Server virtualization makes most IT pros think consolidation, and it's easy to see why: One machine taking over tasks that previously required two or four or 10 equals powerful cost savings, both in hardware and in management, heating, and cooling. But consolidation is only the first step. The greatest benefit of virtualization will come from increased flexibility realized by chopping up servers into smaller units of resources like CPUs, memory, and disk space, which are then pooled and allocated to apps on demand.

What virtualization does for hardware, SOA does for software. Programmers need no longer develop each application separately; SOA lets them build apps from simple services that can be used over and over. Those programmers are, increasingly, business analysts who use model-based development environments and never have to write a line of code.

Problem is, the reuse that makes application development much faster also may strain the underlying hardware. When a service is reused, the server it runs on demands a lot more computing capacity.

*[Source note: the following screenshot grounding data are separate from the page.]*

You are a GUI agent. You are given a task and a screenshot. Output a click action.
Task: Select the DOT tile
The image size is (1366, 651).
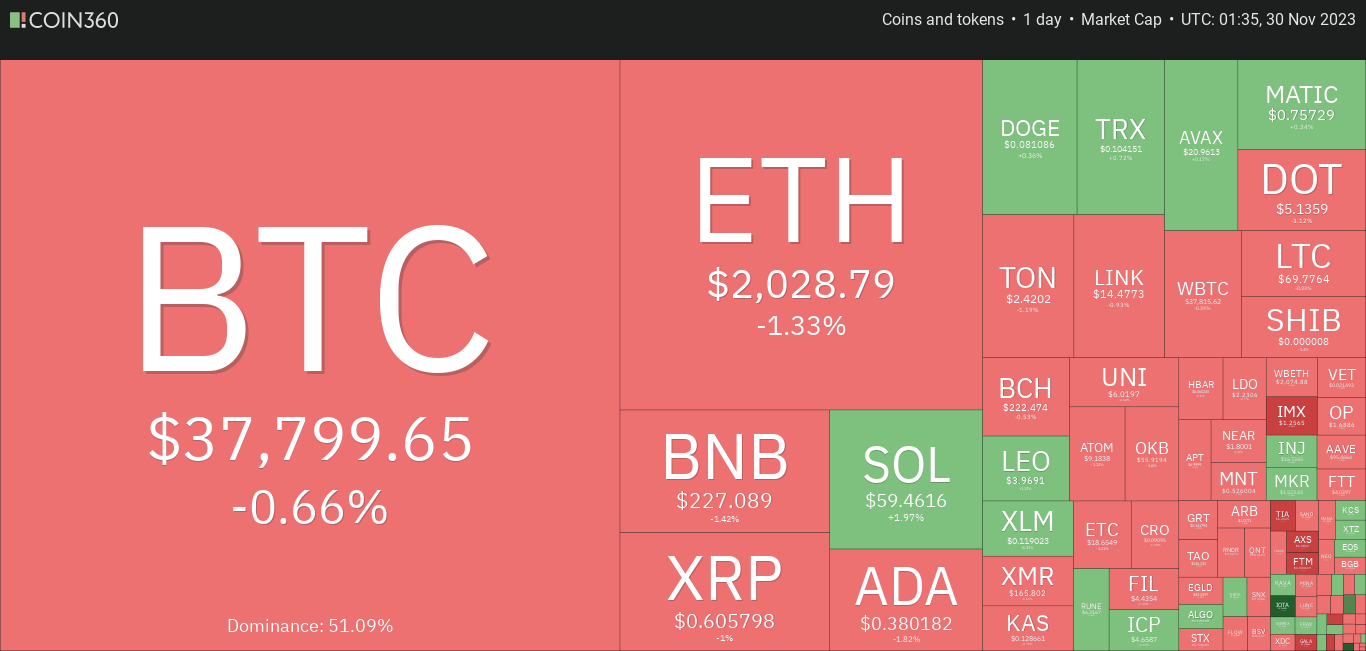pyautogui.click(x=1301, y=190)
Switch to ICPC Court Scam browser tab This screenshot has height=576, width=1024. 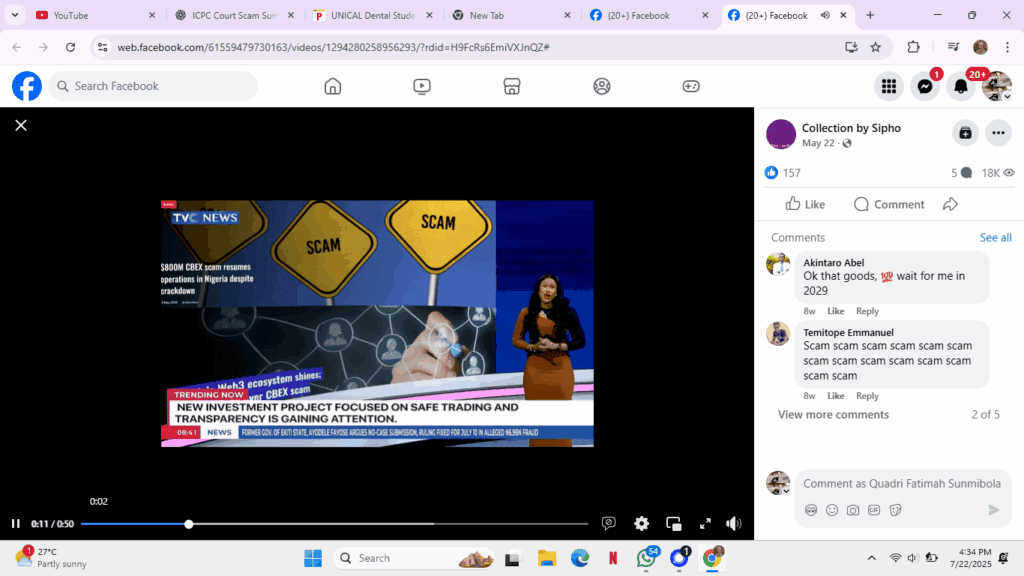(236, 15)
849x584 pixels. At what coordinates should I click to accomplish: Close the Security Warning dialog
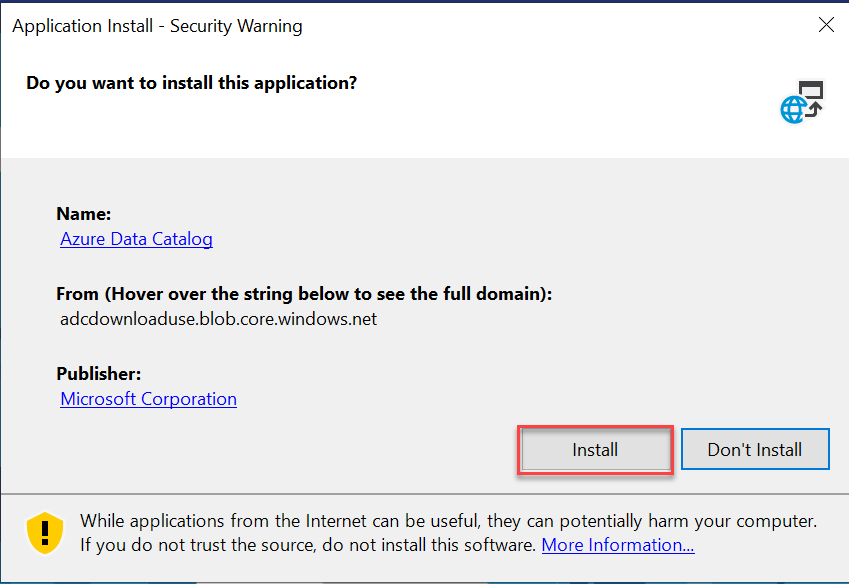(x=826, y=26)
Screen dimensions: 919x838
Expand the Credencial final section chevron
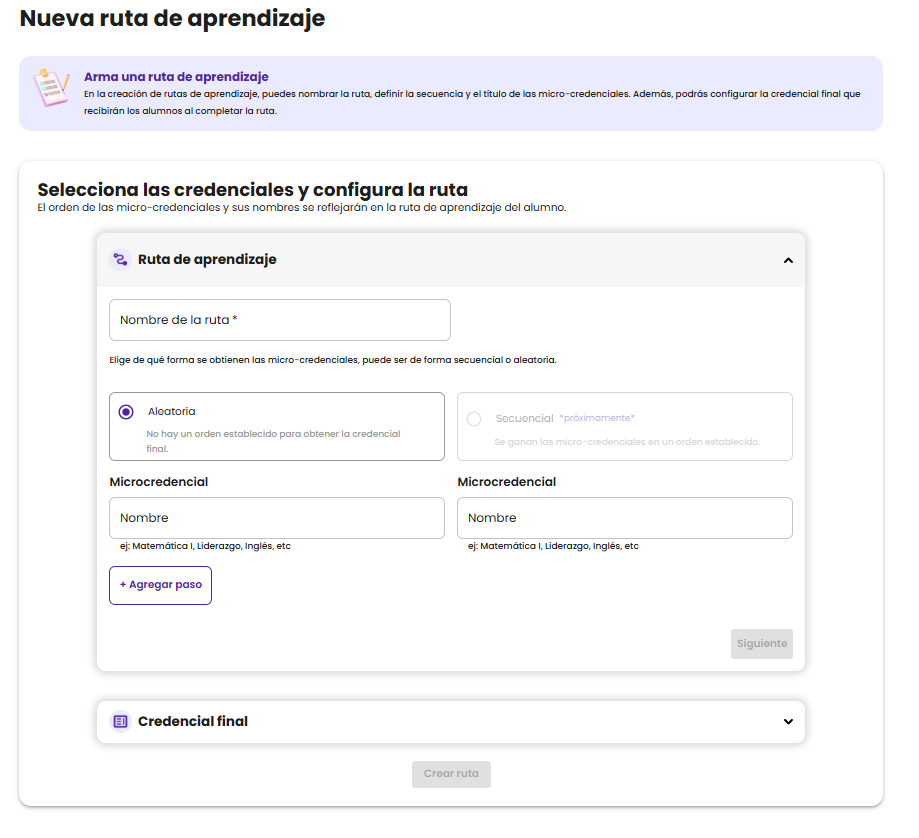[788, 721]
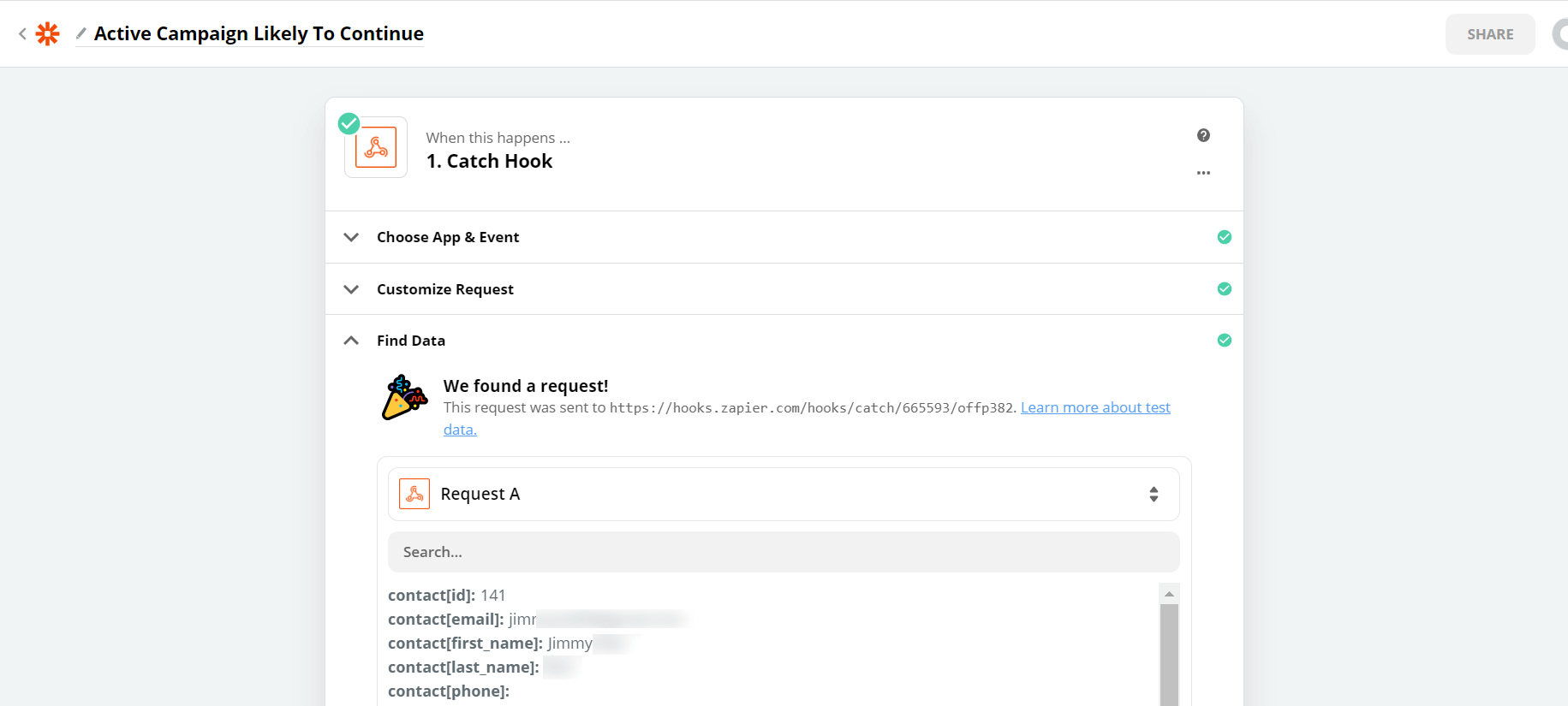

Virtualization is an obvious solution, simplifying SOA by easing provisioning of new hardware resources. Unfortunately, obstacles abound. SOA's variable loads require server allocations that vary from a small fraction of one server's capabilities to the need for many servers to provide the service. On the virtualization side, most of the industry is still at the consolidation stage, focused on splitting a single server among multiple operating systems. Pooling the resources of multiple servers requires moving in the opposite direction, toward something closer to grid computing or clustering than what VMware and Xen offer today.